--- Text shown Enclosed Below ---

Integrated multi-level quality control for proteomic profiling studies using mass spectrometry
- Equal contributors
1 Clinical and Biomedical Proteomics Group, Cancer Research UK Clinical Centre, Leeds Institute of Molecular Medicine, St James's University Hospital, Beckett Street, Leeds LS9 7TF, UK
2 Section of Epidemiology and Biostatistics, Leeds Institute of Molecular Medicine, St James's University Hospital, Beckett Street, Leeds LS9 7TF, UK
3 Department of Clinical Biochemistry and Immunology, Leeds General Infirmary, Great George Street, Leeds LS1 3EX, UK
BMC Bioinformatics 2008, 9:519 doi:10.1186/1471-2105-9-519Published: 4 December 2008
Proteomic profiling using mass spectrometry (MS) is one of the most promising methods for the analysis of complex biological samples such as urine, serum and tissue for biomarker discovery. Such experiments are often conducted using MALDI-TOF (matrix-assisted laser desorption/ionisation time-of-flight) and SELDI-TOF (surface-enhanced laser desorption/ionisation time-of-flight) MS. Using such profiling methods it is possible to identify changes in protein expression that differentiate disease states and individual proteins or patterns that may be useful as potential biomarkers. However, the incorporation of quality control (QC) processes that allow the identification of low quality spectra reliably and hence allow the removal of such data before further analysis is often overlooked. In this paper we describe rigorous methods for the assessment of quality of spectral data. These procedures are presented in a user-friendly, web-based program. The data obtained post-QC is then examined using variance components analysis to quantify the amount of variance due to some of the factors in the experimental design.

--- End of Enclosed Text shown ---
--- Data for review Enclosed Below ---

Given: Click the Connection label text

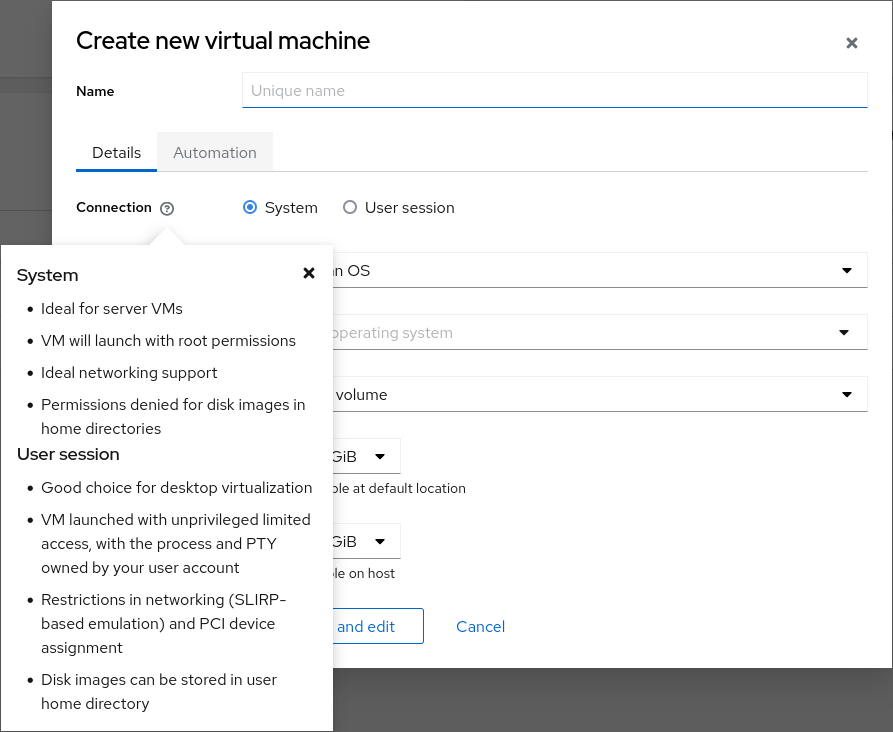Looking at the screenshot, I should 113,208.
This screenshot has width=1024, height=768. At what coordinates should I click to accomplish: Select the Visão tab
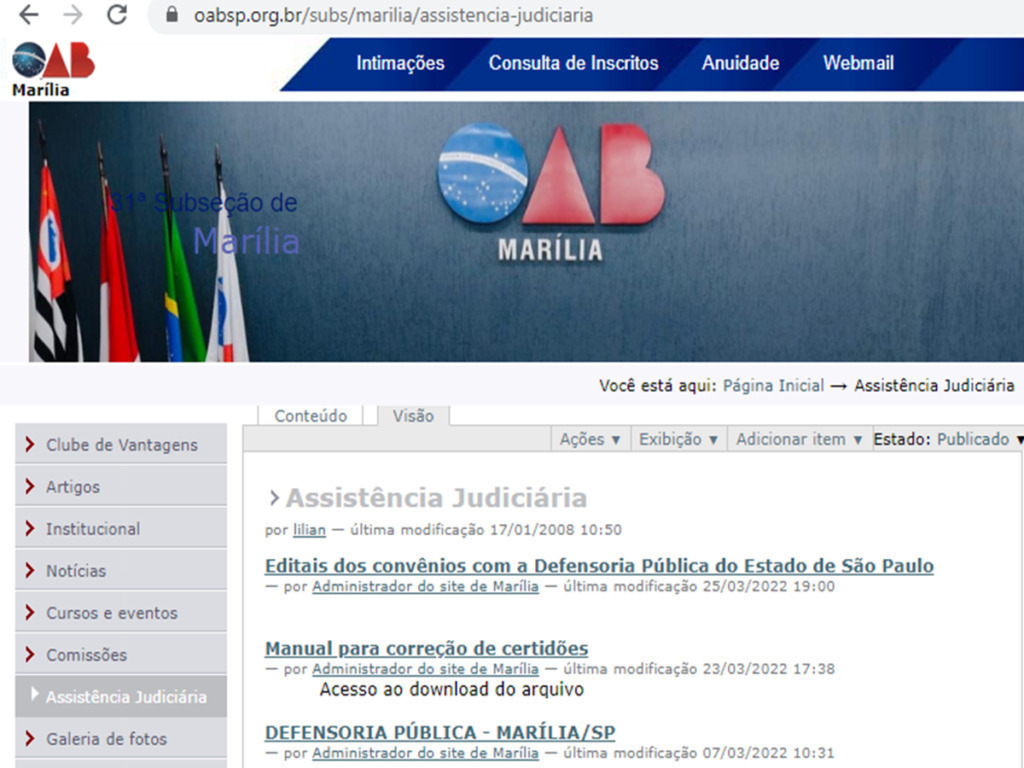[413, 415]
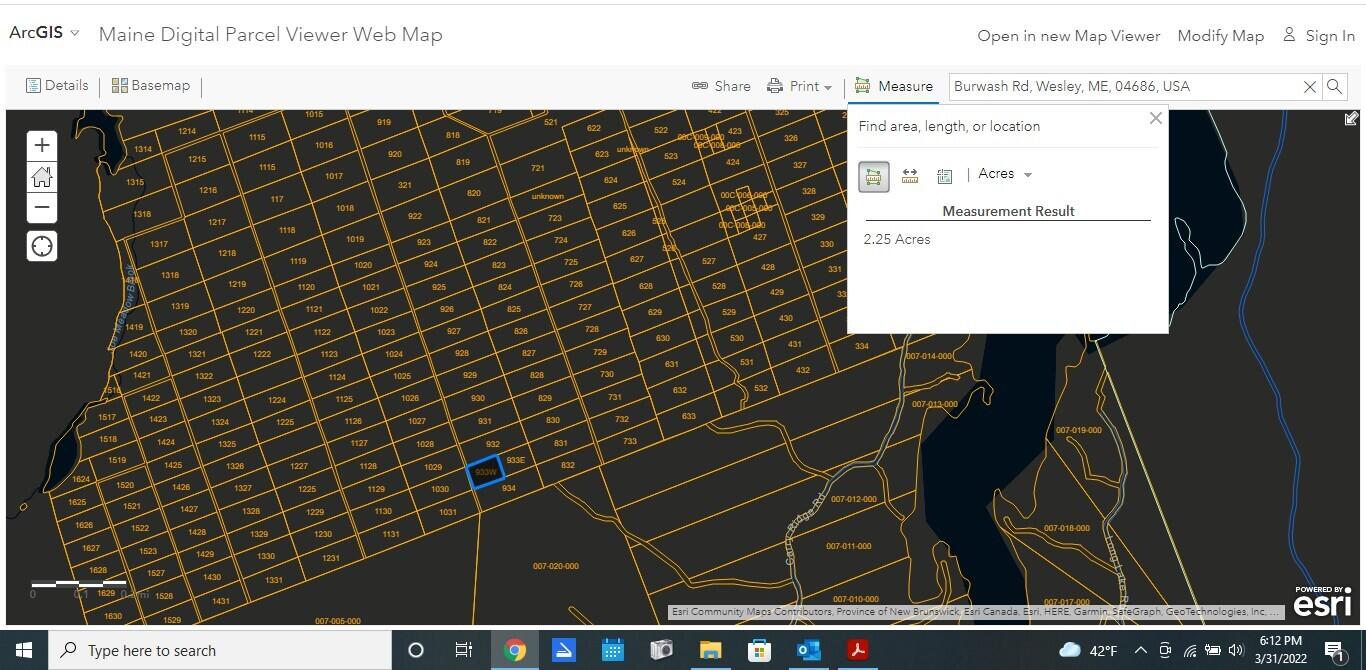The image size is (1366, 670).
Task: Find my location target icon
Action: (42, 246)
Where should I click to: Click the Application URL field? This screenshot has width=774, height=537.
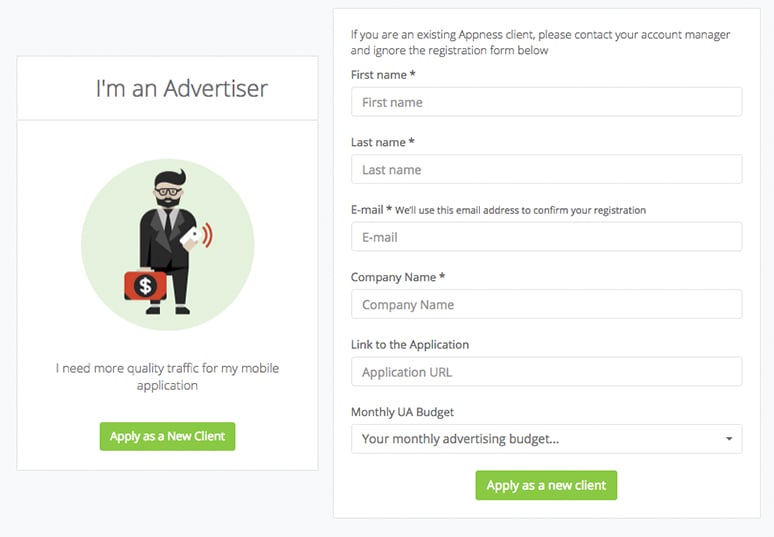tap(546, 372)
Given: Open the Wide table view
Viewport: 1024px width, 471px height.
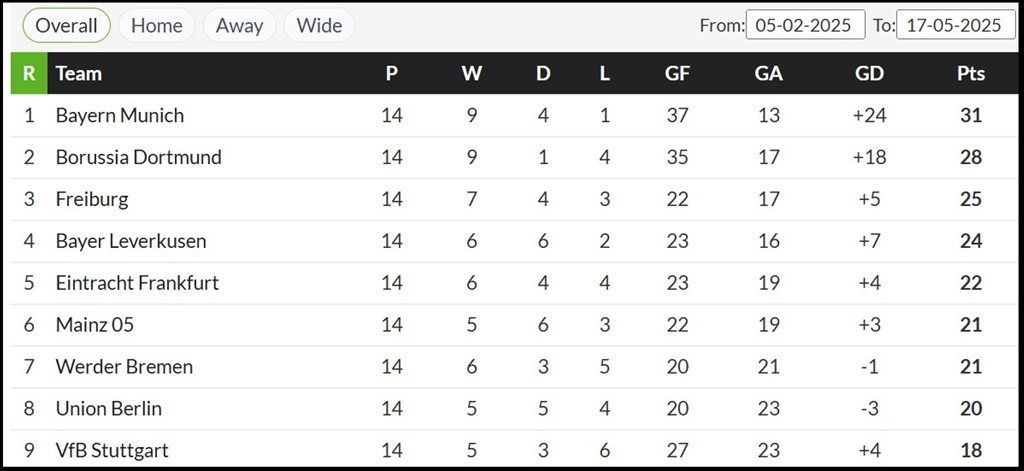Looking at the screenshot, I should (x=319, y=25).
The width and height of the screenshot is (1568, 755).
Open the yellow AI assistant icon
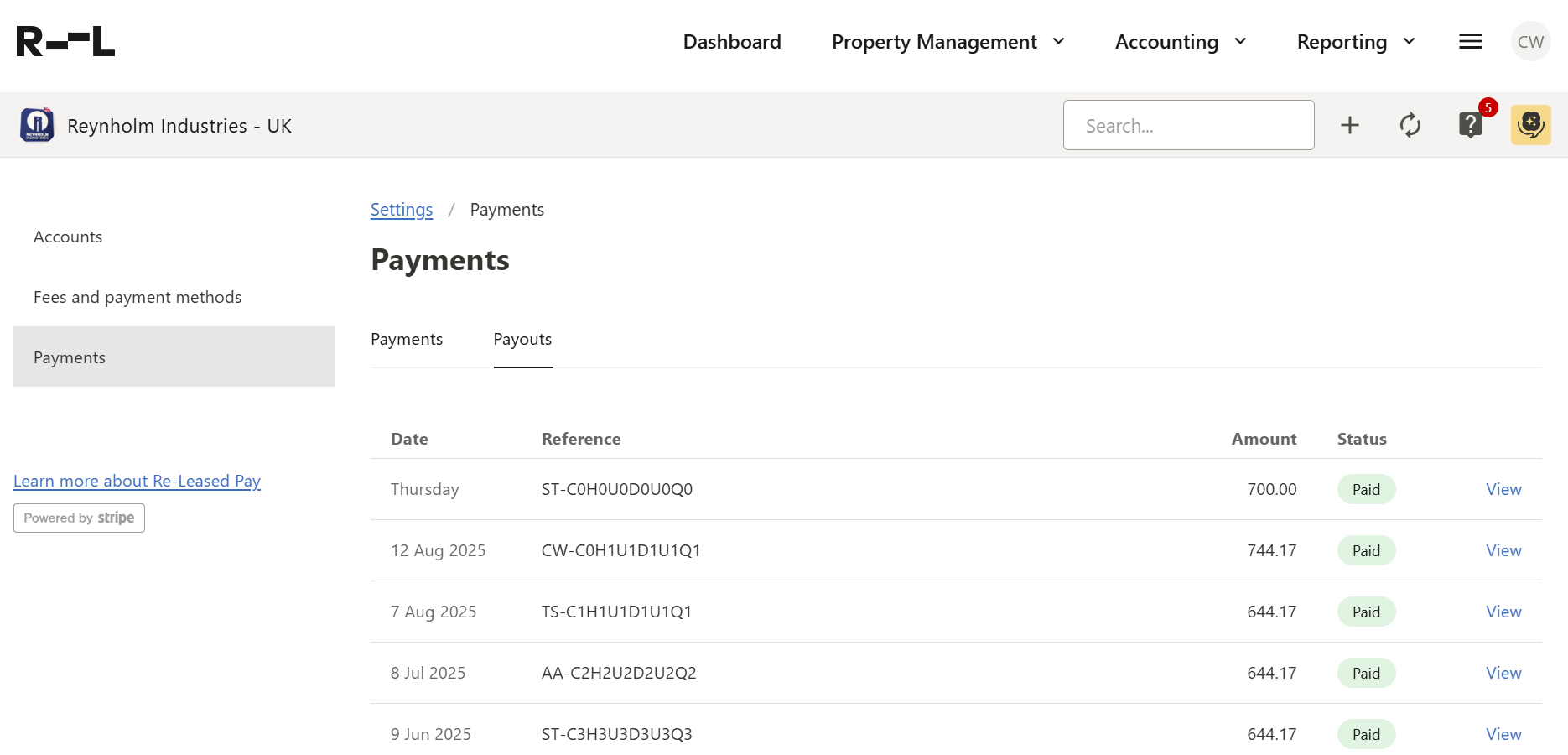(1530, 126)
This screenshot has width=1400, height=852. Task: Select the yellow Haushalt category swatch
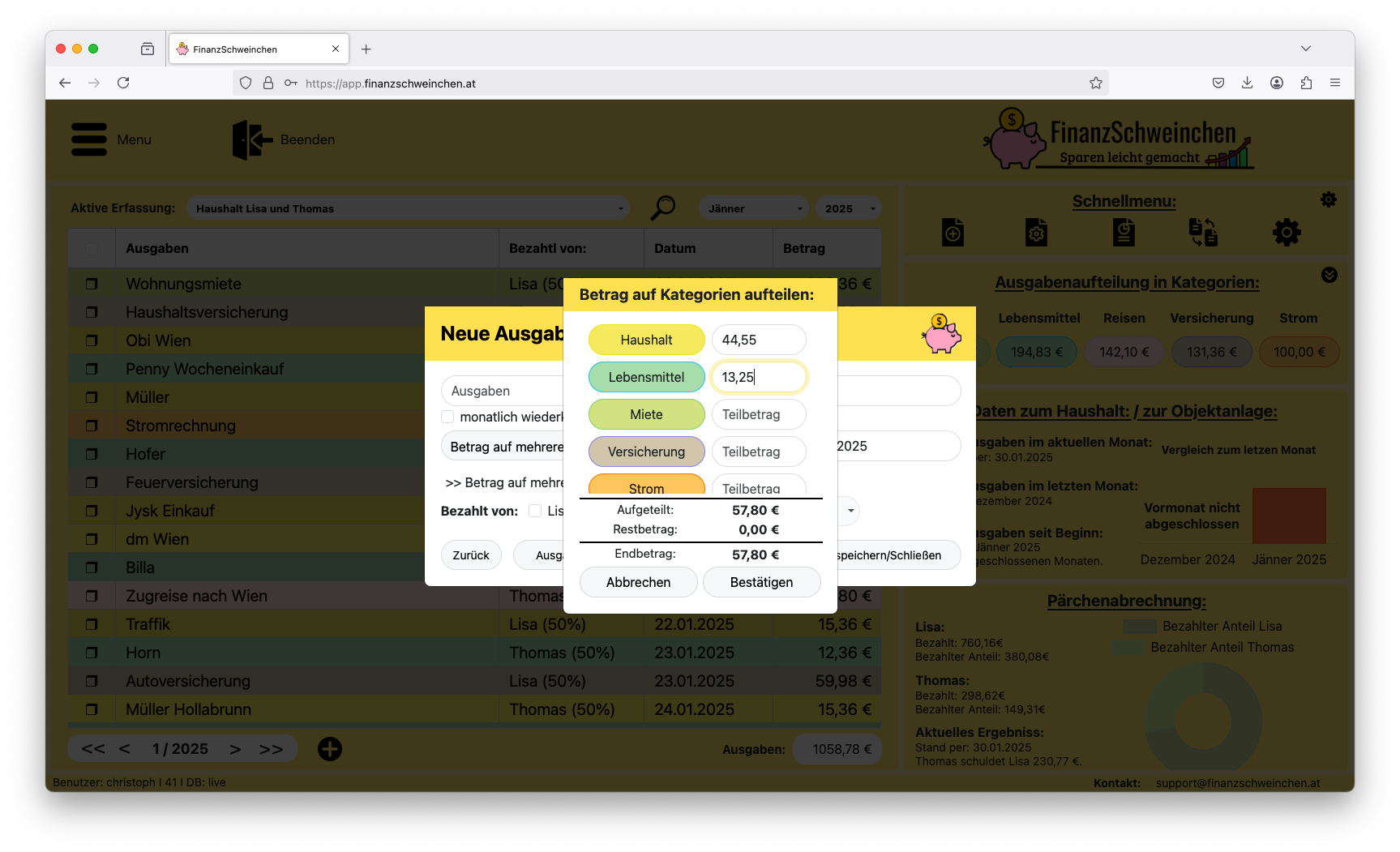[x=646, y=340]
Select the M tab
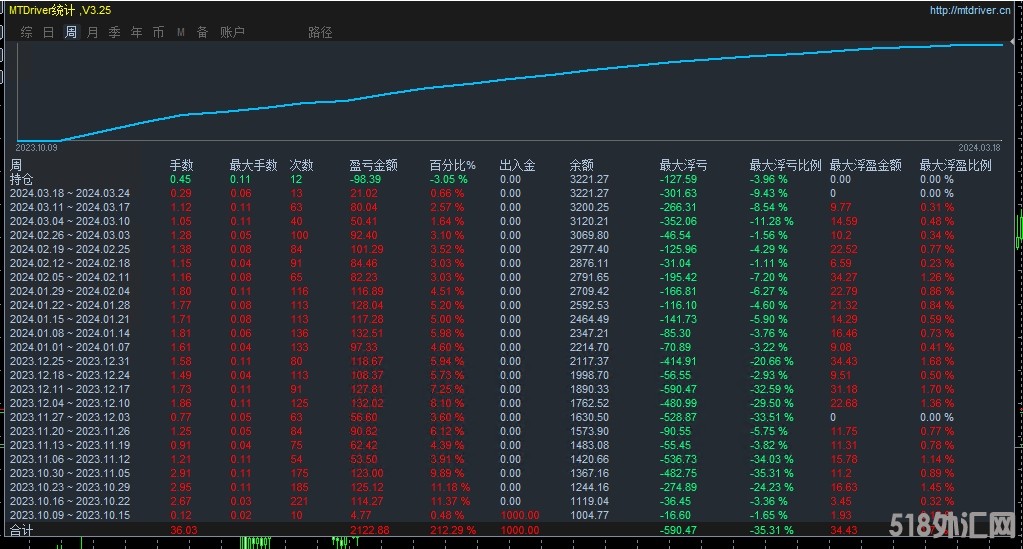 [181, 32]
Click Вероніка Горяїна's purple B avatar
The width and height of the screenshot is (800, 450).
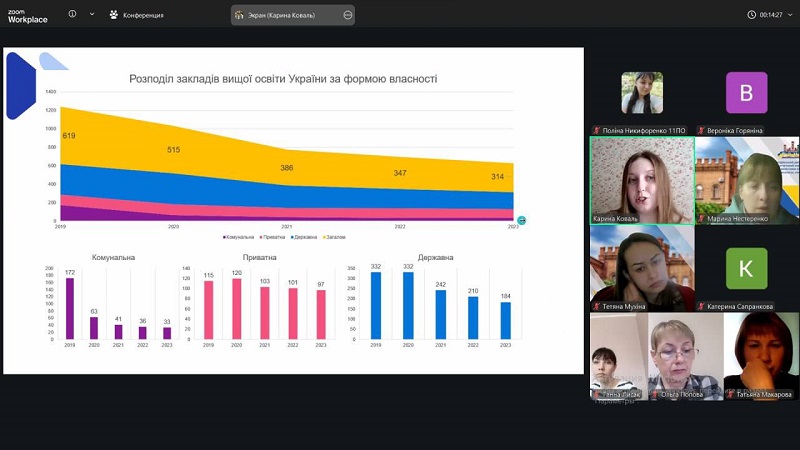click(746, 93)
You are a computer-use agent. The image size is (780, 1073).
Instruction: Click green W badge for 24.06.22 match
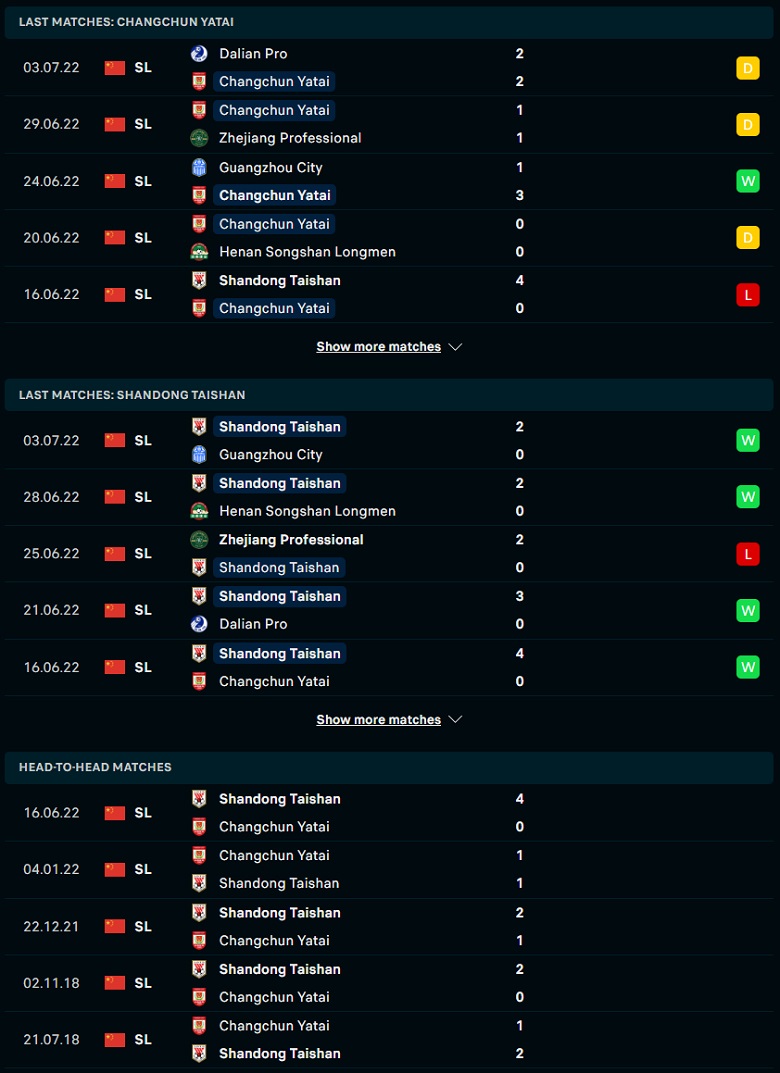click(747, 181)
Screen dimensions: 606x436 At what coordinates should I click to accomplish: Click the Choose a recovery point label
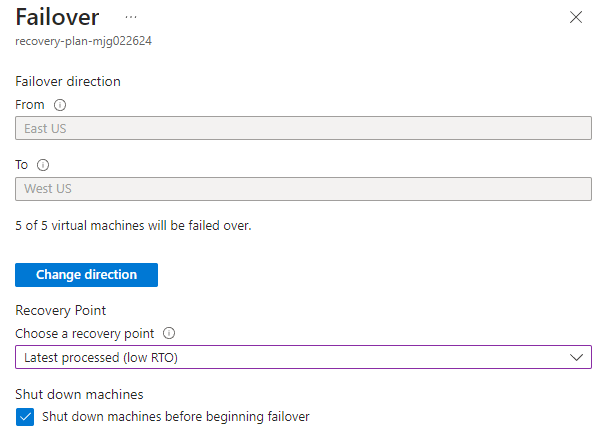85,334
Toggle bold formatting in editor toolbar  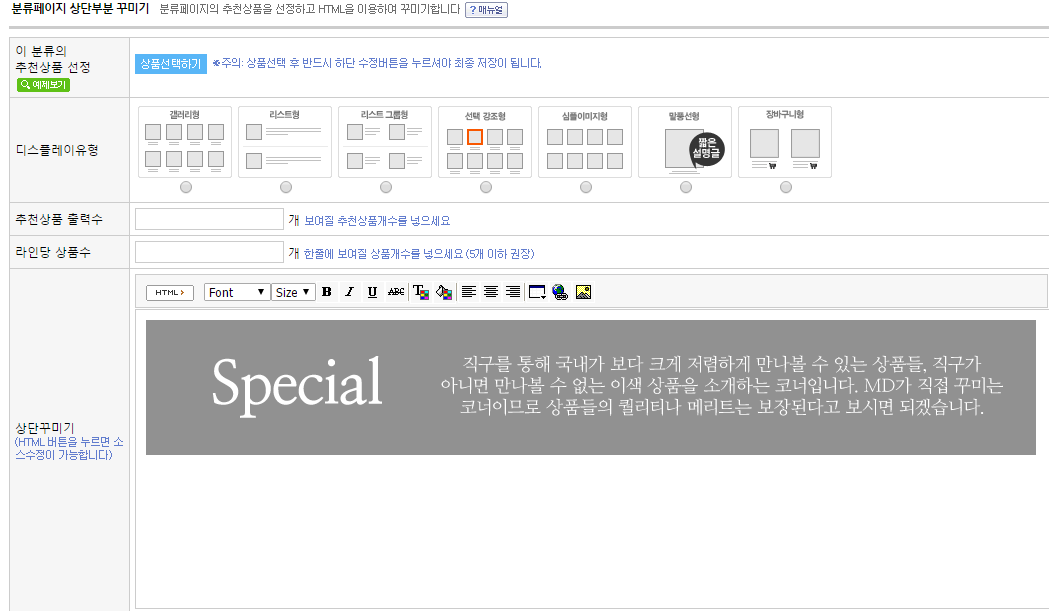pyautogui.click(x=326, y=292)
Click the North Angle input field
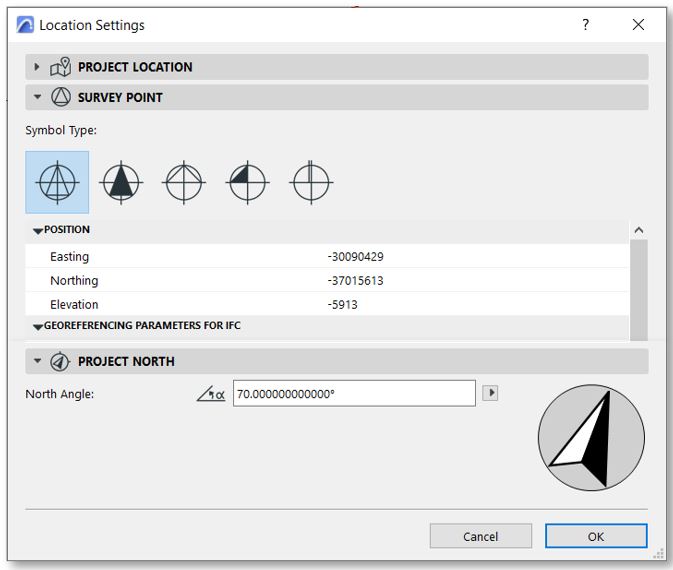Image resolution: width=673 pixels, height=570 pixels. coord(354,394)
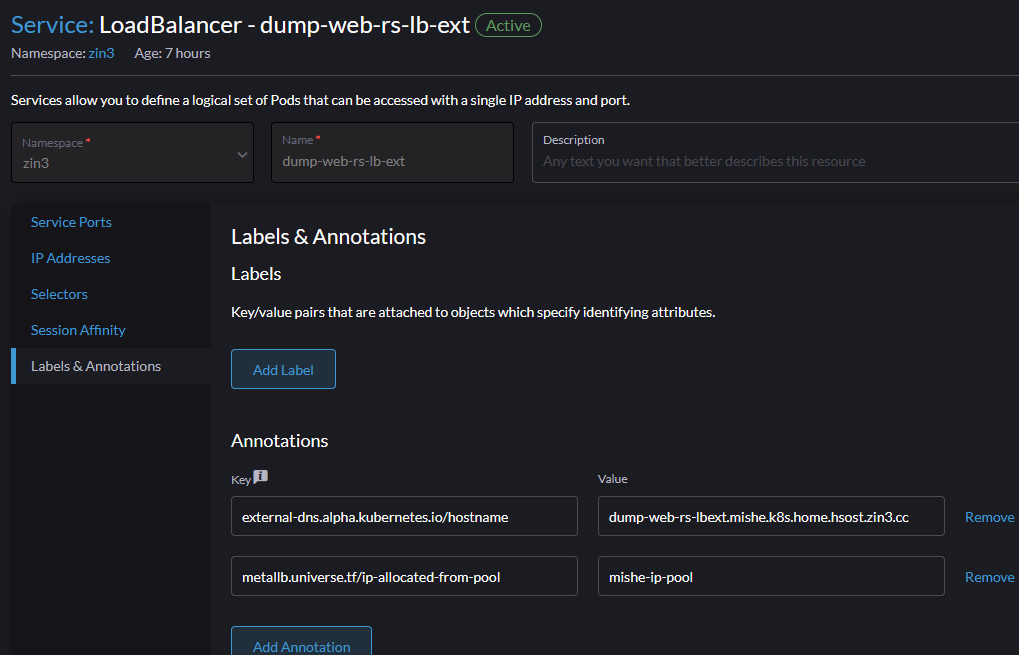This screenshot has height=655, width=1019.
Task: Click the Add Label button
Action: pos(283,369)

--- End of Enclosed Data for review ---

**Tasks for this exercise:**
1) In the abstract on proteomic quality control, what method is used to examine the data obtained after quality control?
2) Write the next part of the abstract on proteomic quality control, picking up from where it stops.

**Task results:**
1) Variance components analysis.

2)
Using data from a SELDI profiling study of serum from patients with different levels of renal function, we show how the algorithms described in this paper may be used to detect systematic variability within and between sample replicates, pooled samples and SELDI chips and spots. Manual inspection of those spectral data that were identified as being of poor quality confirmed the efficacy of the algorithms. Variance components analysis demonstrated the relatively small amount of technical variance attributable to day of profile generation and experimental array.
Using the techniques described in this paper it is possible to reliably detect poor quality data within proteomic profiling experiments undertaken by MS. The removal of these spectra at the initial stages of the analysis substantially improves the confidence of putative biomarker identification and allows inter-experimental comparisons to be carried out with greater confidence.